The final test is whether the path feels clear. Engineering, rental planning and towers should point to a real job discussion, not a loose category block. This scope connects to oil and gas. In Western Canada, that means connecting the capability to a branch, shop, field, or project decision the customer can act on. That keeps the page focused on practical fit rather than a copied list of every nearby term. That extra context helps connect engineering to the equipment, people, and schedule behind the request. Western Canada also shapes travel, pickup, branch, or dispatch timing. The customer can then ask about the asset and the next practical step. When rental planning enters the same conversation, the request can stay tied to the original asset instead of drifting into unrelated categories. A stronger request usually names the asset, the location, the timing, and the condition that created the need. Those details help show whether the need is a quick supply question or a deeper repair discussion. If the same job moves toward fabrication or inspection, the customer still has a way to keep the conversation connected. Rental planning and field response can also change the schedule when the source evidence supports those capabilities. The goal is a practical first conversation: what is needed, where it will be used, and what has to happen next. If a branch or yard is involved, that context can change the quote path and the schedule. If a shop or site is involved, access and timing can become just as important as the capability name. That is why the surrounding details stay tied to confirmed capabilities instead of broad claims. The customer should be able to connect the published scope to a real asset before sending a request. That keeps the page focused on practical fit rather than a copied list of every nearby term.

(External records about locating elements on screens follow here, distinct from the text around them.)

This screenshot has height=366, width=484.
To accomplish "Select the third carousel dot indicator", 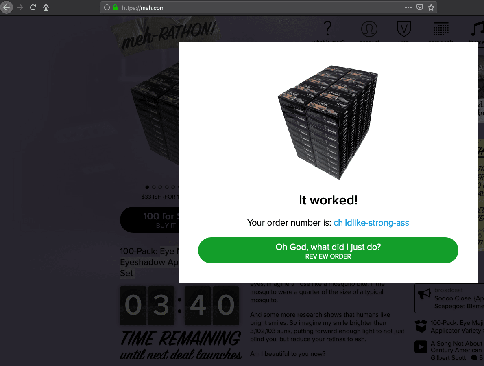I will tap(160, 187).
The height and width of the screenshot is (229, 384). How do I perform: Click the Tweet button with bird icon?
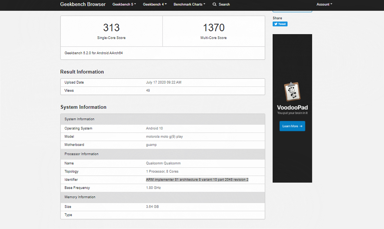tap(280, 24)
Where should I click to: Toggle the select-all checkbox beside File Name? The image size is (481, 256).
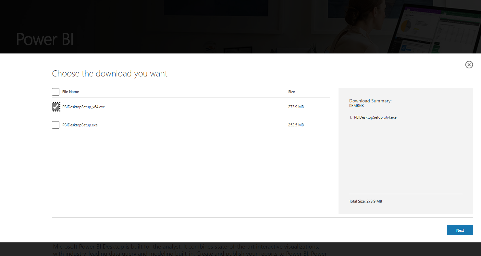[56, 92]
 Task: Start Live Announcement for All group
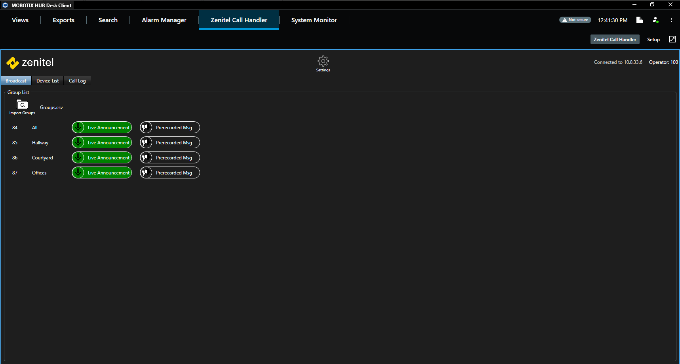(x=108, y=128)
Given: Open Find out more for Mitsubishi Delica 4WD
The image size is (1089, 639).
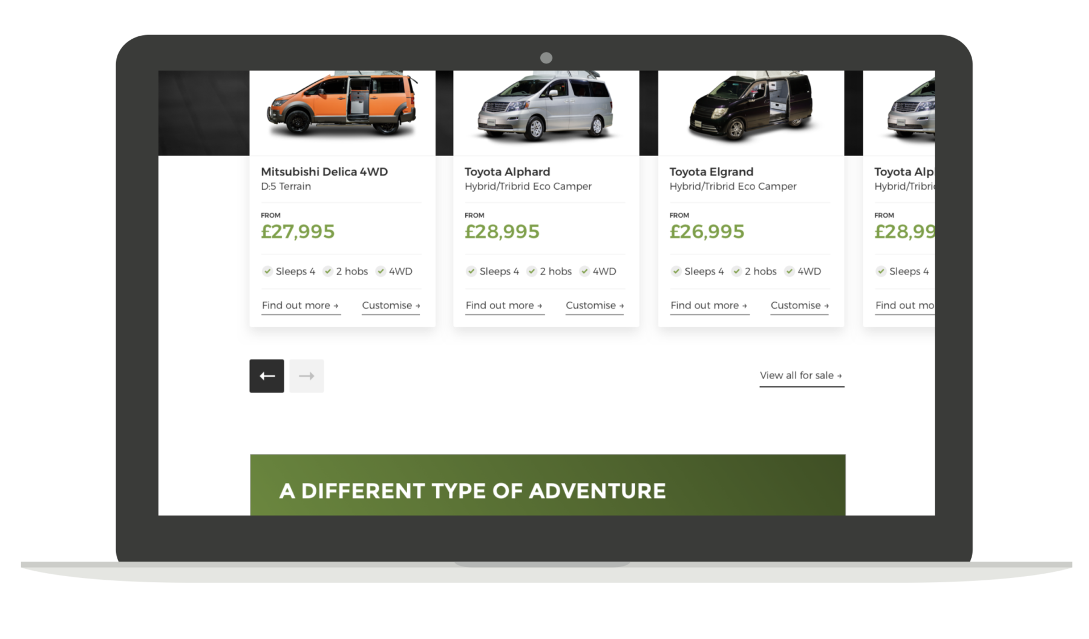Looking at the screenshot, I should 301,306.
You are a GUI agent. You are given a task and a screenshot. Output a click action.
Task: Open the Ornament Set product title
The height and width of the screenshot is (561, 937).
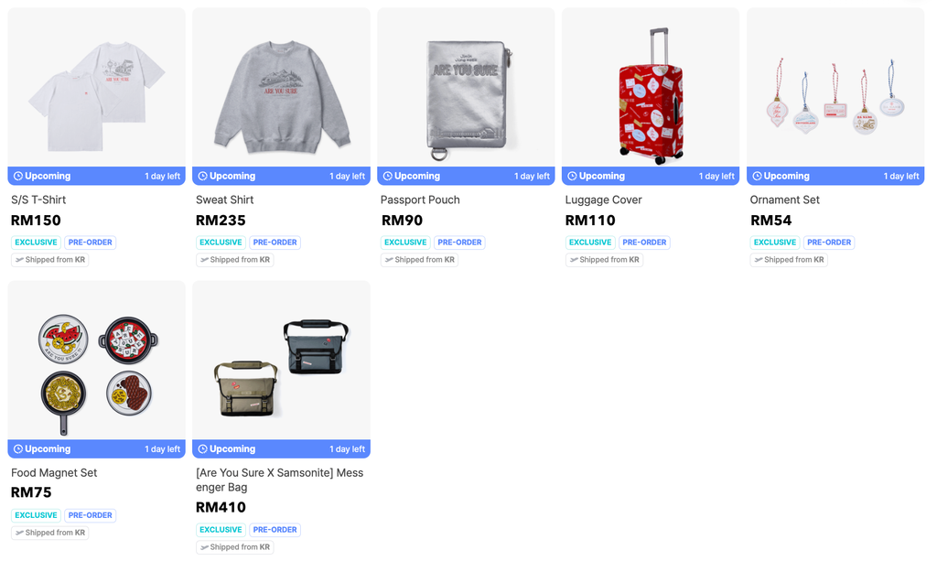[784, 200]
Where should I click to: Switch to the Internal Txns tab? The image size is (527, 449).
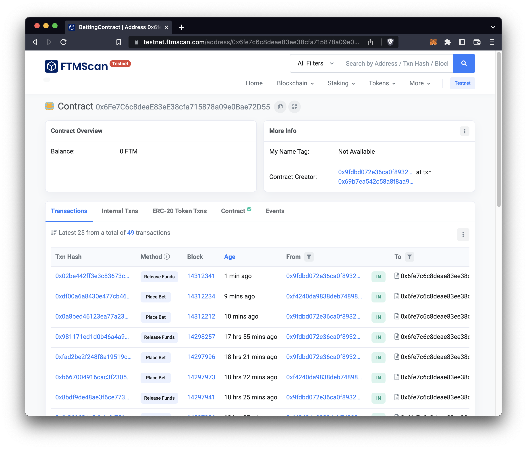120,211
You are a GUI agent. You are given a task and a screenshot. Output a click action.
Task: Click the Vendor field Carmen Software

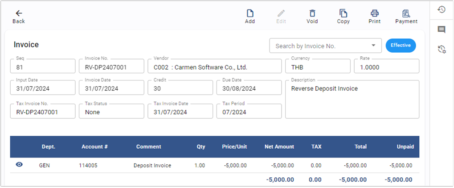tap(214, 67)
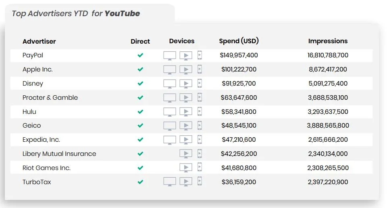Click the desktop device icon for PayPal
Screen dimensions: 387x208
[x=170, y=55]
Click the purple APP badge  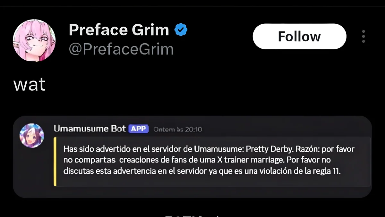point(138,129)
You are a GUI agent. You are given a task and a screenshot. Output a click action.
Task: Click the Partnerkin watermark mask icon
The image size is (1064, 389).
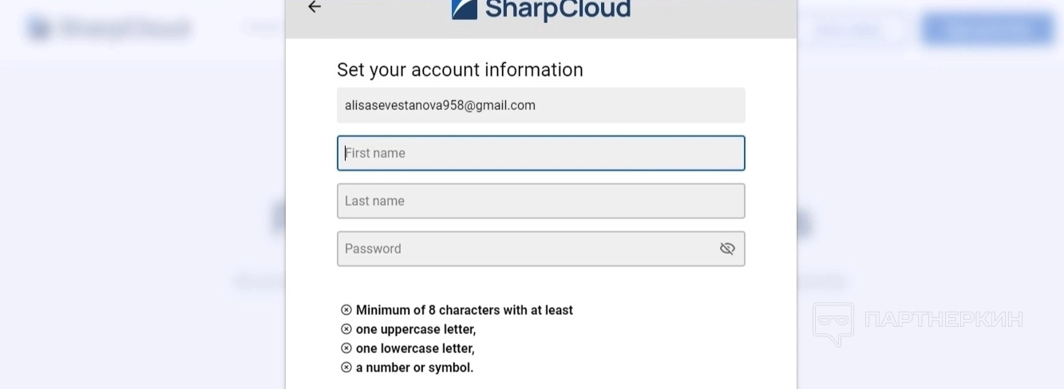click(833, 323)
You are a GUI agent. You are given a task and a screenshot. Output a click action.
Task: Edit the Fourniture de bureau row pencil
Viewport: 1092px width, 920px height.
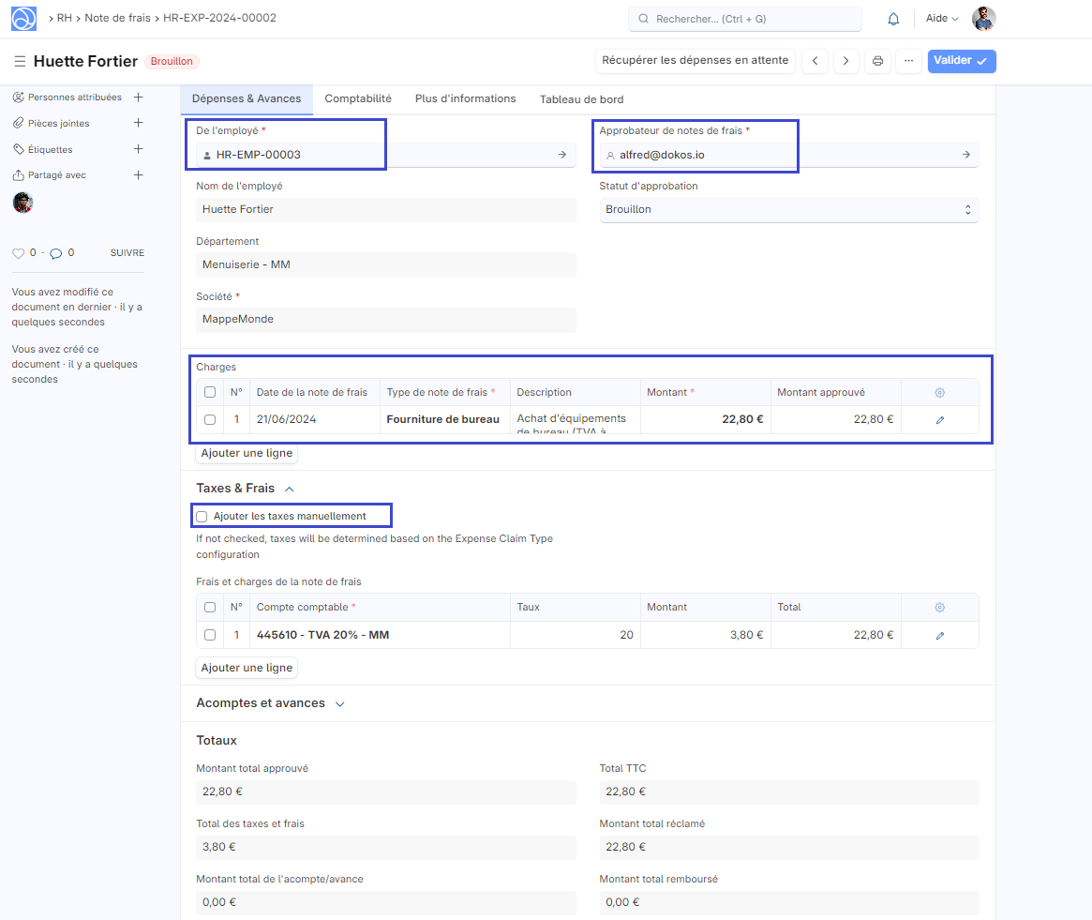[x=940, y=420]
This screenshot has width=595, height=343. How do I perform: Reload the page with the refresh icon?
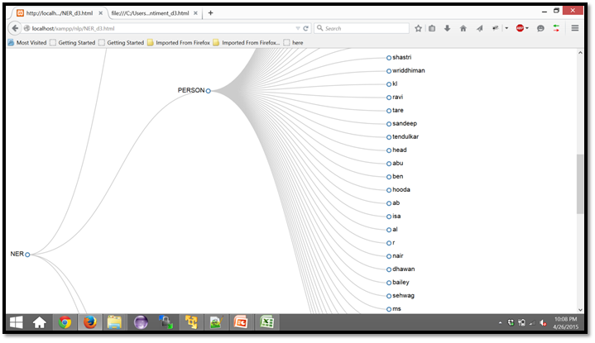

Mechanical-room problems get expensive when HVAC, piping and controls are designed as separate scopes. Athena Engineering Ltd works from Edmonton on mechanical construction for commercial, industrial and institutional facilities.
Our construction planning ties HVAC, piping and DDC controls to the building system that has to operate after the install. Retrofit planning is built around occupied buildings as well as new construction.
Hospitals and laboratories shape much of our planning discipline. We also take on infrastructure, utility, and operational facilities where supervision across trades is part of the job.
Our Edmonton team keeps mechanical installation, controls retrofit and construction management tied to facility uptime and trade coordination.